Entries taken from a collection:
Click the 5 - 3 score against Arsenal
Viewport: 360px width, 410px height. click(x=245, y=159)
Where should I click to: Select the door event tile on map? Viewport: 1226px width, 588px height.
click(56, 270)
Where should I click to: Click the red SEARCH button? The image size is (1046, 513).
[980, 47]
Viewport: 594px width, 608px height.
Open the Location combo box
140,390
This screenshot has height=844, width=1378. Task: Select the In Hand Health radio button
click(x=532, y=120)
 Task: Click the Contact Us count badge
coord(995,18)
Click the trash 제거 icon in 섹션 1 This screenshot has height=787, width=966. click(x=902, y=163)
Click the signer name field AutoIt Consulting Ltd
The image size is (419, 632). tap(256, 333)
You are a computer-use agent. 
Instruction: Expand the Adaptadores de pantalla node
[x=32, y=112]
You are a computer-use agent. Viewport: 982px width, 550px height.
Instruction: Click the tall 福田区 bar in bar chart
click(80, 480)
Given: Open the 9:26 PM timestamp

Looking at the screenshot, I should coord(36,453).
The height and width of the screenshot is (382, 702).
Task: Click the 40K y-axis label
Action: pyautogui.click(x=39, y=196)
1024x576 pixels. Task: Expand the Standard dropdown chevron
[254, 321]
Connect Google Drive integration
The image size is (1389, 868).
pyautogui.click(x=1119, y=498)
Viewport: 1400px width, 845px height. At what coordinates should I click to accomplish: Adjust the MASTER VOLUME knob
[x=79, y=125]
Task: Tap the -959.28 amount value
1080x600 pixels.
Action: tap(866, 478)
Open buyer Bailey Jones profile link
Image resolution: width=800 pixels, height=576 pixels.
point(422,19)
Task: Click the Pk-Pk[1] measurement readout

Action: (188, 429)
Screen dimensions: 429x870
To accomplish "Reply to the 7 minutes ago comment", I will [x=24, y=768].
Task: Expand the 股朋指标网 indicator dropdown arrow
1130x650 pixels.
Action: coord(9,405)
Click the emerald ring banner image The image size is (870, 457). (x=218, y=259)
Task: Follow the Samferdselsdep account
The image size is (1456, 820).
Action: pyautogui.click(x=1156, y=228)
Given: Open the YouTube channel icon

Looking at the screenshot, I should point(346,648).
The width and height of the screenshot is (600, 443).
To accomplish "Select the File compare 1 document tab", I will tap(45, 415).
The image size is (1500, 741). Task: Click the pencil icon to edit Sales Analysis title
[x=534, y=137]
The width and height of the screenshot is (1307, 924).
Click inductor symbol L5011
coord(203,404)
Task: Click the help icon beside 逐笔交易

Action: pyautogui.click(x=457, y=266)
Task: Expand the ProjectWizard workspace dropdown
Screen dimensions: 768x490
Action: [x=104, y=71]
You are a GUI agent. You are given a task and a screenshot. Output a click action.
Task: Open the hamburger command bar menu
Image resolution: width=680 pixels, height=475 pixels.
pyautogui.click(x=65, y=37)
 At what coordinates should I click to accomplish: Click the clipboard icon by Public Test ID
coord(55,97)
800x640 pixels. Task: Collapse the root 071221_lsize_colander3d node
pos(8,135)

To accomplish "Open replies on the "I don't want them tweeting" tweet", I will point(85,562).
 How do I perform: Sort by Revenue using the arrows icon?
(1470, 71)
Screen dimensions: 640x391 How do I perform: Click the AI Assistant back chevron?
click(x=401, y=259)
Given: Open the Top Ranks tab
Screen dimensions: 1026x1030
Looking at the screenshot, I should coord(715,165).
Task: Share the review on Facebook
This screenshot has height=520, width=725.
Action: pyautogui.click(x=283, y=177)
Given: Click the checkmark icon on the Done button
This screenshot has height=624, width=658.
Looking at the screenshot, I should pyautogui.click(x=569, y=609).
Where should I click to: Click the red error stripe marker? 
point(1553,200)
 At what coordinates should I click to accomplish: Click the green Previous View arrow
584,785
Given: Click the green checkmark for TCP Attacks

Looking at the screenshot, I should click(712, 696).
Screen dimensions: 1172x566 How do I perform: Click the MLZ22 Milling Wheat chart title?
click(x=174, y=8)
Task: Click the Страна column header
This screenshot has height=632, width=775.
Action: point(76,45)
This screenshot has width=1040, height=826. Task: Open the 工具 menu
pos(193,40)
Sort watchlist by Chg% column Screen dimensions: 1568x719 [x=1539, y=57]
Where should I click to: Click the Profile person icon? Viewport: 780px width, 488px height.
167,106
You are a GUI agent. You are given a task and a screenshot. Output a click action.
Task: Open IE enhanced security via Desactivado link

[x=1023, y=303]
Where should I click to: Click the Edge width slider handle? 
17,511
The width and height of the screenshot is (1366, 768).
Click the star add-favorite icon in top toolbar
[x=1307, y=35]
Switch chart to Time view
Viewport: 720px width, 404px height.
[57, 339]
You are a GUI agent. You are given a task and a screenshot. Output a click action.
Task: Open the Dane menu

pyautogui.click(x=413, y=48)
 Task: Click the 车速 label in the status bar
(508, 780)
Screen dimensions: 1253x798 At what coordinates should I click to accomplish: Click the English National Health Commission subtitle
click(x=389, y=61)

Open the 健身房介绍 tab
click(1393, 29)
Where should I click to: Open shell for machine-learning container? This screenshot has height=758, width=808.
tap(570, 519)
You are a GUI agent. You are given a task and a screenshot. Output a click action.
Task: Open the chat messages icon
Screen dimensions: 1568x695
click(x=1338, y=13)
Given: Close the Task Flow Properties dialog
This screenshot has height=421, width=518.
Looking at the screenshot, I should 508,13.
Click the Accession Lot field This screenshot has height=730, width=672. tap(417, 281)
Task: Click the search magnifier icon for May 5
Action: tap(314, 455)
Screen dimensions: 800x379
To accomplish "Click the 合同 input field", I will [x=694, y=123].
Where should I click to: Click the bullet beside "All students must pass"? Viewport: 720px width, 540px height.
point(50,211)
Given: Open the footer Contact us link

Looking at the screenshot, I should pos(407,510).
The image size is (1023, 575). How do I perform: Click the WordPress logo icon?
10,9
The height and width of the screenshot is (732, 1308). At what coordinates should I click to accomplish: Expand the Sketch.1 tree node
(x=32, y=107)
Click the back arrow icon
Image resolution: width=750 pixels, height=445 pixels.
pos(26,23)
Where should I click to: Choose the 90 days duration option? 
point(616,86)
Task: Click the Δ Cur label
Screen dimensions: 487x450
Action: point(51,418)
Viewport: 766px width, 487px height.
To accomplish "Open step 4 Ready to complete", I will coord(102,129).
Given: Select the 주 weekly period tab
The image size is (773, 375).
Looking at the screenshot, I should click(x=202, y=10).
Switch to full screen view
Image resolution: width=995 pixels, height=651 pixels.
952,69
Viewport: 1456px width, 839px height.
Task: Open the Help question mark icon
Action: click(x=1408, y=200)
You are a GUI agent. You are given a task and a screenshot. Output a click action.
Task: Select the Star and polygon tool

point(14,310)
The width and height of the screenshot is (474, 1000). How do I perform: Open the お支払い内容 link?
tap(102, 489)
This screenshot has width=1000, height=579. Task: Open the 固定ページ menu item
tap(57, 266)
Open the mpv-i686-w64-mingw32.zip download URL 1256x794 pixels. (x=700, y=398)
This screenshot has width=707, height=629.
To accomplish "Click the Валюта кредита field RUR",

§ **What to work on**
Report each line above that includes the string "will".

§ **Result of the exercise**
To accomplish "Reply to the 7 minutes ago comment", I will [x=24, y=768].
To accomplish "Select the File compare 1 document tab", I will tap(45, 415).
To accomplish "Open replies on the "I don't want them tweeting" tweet", I will point(85,562).
To accomplish "Click the 合同 input field", I will [x=694, y=123].
To accomplish "Open step 4 Ready to complete", I will coord(102,129).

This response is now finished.